Mr. Mitchell and his attorney worked the collection system to the max with three offers in compromise and an installment agreement that was in effect for a while. It is not my normal area of practice but I think they may have pushed it just a little beyond the envelope:
Mitchell’s attorney sent a letter on November 12, 2004 to the IRS, which warned:
n determining what is in the best interest of the IRS, the Service should look at reasonable collection potential … due to the fact that the taxpayer could file bankruptcy against all of the non-payroll taxes except 2002 and 2003 (and could do so against 2002 in April, 2006, and against 2003 in April, 2007).

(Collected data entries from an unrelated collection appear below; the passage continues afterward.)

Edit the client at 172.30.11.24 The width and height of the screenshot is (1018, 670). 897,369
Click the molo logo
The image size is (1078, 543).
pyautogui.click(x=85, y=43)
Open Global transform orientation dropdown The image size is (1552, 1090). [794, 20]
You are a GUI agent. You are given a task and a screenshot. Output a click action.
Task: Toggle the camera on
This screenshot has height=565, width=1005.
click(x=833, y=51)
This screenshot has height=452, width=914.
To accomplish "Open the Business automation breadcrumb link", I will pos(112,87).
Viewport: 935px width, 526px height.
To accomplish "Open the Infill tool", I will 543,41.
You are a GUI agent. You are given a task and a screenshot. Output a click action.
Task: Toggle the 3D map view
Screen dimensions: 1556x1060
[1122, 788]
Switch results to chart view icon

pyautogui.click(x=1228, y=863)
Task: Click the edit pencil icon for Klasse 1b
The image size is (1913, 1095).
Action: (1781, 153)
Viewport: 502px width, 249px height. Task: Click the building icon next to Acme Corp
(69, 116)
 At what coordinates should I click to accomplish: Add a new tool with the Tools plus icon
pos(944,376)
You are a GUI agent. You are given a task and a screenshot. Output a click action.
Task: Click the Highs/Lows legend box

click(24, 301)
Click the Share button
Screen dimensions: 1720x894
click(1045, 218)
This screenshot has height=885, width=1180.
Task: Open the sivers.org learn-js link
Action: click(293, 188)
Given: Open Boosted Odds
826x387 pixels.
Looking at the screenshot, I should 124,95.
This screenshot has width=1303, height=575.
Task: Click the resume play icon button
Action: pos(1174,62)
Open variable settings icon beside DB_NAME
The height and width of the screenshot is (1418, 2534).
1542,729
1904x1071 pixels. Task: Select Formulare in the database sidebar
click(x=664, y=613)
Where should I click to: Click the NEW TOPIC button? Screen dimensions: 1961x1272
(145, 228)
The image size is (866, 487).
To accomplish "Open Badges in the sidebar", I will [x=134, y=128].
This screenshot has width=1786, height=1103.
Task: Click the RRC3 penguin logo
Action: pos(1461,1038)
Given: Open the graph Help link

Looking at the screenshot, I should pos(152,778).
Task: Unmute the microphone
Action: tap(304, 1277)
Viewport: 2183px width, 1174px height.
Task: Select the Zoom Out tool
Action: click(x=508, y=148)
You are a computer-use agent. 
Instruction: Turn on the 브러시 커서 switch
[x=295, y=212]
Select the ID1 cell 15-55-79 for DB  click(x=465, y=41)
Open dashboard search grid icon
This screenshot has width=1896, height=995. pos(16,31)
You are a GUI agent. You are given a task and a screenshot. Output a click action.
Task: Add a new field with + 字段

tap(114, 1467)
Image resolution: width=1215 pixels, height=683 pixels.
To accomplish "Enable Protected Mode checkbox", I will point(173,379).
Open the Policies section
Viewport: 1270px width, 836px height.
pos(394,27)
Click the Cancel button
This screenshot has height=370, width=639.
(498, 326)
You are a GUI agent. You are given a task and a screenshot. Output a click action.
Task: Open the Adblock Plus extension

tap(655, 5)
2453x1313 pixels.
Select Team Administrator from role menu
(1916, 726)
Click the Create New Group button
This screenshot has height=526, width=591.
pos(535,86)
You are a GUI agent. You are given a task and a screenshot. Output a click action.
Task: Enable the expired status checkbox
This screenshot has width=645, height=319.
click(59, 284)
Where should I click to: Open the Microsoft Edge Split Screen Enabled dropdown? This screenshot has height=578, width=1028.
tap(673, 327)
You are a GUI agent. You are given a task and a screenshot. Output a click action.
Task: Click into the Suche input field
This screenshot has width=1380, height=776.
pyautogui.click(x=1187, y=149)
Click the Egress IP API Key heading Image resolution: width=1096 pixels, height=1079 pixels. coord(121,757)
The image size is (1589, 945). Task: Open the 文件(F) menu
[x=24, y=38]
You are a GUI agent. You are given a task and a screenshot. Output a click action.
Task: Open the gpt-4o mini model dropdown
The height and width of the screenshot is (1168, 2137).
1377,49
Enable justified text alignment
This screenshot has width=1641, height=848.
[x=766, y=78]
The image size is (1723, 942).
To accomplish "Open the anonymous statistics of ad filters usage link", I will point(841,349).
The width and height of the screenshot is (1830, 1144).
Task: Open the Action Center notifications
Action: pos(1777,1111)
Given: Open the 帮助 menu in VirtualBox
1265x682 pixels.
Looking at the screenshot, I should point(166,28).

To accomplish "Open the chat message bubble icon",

It reminds me of a story one of my college classmates told me. He and another Air Force attorney were at a base discussing a case with opposing counsel, who was encouraging them to settle because the expenses of the case, which the governent might have to bear depending on the outcome, could be quite high since depositions would have to be taken here there and everywhere. At that moment a fighter jet took off. My friend, who had been an electronics weapons officer before the Air Force sent him to law school, pointed to the quickly receding plane and said:
“You see that plane that just took off. It’s going to use $20,000 worth of fuel before it lands. Are you really telling me that your firm is going to outspend the United States Air Force ?”
Threaten bankruptcy. I’m sure that’s going to have the IRS collection guys just shaking in their boots. “Bankruptcy – Oh My God. We never thought of that. We could have had an armed escort at this meeting, but bankruptcy never entered our mind. We better settle.”
The letter from the attorney did serve a purpose – to the government. It was not picked up by the trial court which discharged his tax indebtedness, but the appellate court took note of it:
Third, in November of 2004 while the third offer in compromise was pending, Mitchell’s attorney sent a letter to the IRS warning that Mitchell “could file bankruptcy against all of the non-payroll taxes except 2002 and 2003 (and could so against 2002 in April, 2006, and against 2003 in April, 2007).” In other words, if the IRS refused to accept Mitchell’s third offer in compromise of $35,000 for over $200,000 in tax debts, Mitchell would file bankruptcy and discharge his tax debts. Although the bankruptcy court had this letter in its possession, it apparently overlooked the paragraph in which Mitchell’s attorney made this threat, and therefore it did not consider the letter as evidence of Mitchell’s willfulness.
The appleate court did consider it evidence of willfulness.
So Mr. Mitchell still owes the taxes:
The bankruptcy court clearly erred in its finding that Mitchell did not act with the requisite mental state to satisfy the discharge exception of § 523(a)(1)(C). Accordingly, we REVERSE the decision of the district court and hold that Mitchell’s tax debts for 1998 to 2002 fall within the scope of the § 523(a)(1)(C) exception, and therefore, such tax debts are not dischargeable in bankruptcy.
In most developed nations, all citizens receive some well being protection from
their governments, paid by way of taxation.